On Marketplace, Lee Rowland, a senior staff attorney for the American Civil Liberties Union’s Speech, Privacy, and Technology, again fights the good fight to explain it.

The First Amendment really only acts as a restraint on government. In fact, the first few words of the First Amendment are: Congress shall make no law restricting freedom of speech or of the press or religion.

So when you work for the private sector and your employer is not the government, the Constitution gives you zero protection in terms of keeping your job based on what you say.

So while it is possible that states and localities could pass laws protecting speech — and a very, very tiny number of cities and localities have done so — 99.9 percent of the time, there is no legal barrier to a private employer firing an employee because of their speech at or outside of the workplace.

No doubt Damore will be the poster child for those who view the firing as another example of Google’s unwillingness to accommodate conservative views — a slap in the face to conservatives who don’t believe the word should be hijacked as a synonym for misogyny — but there’s an even better reason for his firing, former Google senior engineer Yonatan Zunger writes: He’s not a very good engineer.

Essentially, engineering is all about cooperation, collaboration, and empathy for both your colleagues and your customers. If someone told you that engineering was a field where you could get away with not dealing with people or feelings, then I’m very sorry to tell you that you have been lied to.

Solitary work is something that only happens at the most junior levels, and even then it’s only possible because someone senior to you — most likely your manager — has been putting in long hours to build up the social structures in your group that let you focus on code.

All of these traits which the manifesto described as “female” are the core traits which make someone successful at engineering.

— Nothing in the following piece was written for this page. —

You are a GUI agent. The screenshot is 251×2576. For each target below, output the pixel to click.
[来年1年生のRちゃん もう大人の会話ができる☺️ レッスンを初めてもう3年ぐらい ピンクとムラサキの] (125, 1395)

Anyone can learn how to write code; hell, by the time someone reaches L7 or so, it’s expected that they have an essentially complete mastery of technique.

The truly hard parts about this job are knowing which code to write, building the clear plan of what has to be done in order to achieve which goal, and building the consensus required to make that happen.

All of which is why the conclusions of this manifesto are precisely backwards. It’s true that women are socialized to be better at paying attention to people’s emotional needs and so on — this is something that makes them better engineers, not worse ones.

It’s a skillset that I did not start out with, and have had to learn through years upon years of grueling work. (And I should add that I’m very much an introvert; if you had asked me twenty years ago if I were suited to dealing with complex interpersonal issues day-to-day, I would have looked at you like you were mad.) But I learned it because it’s the heart of the job, and because it turns out that this is where the most extraordinary challenges and worthwhile results happen.

Today might not be a bad day to brush up on that employee handbook.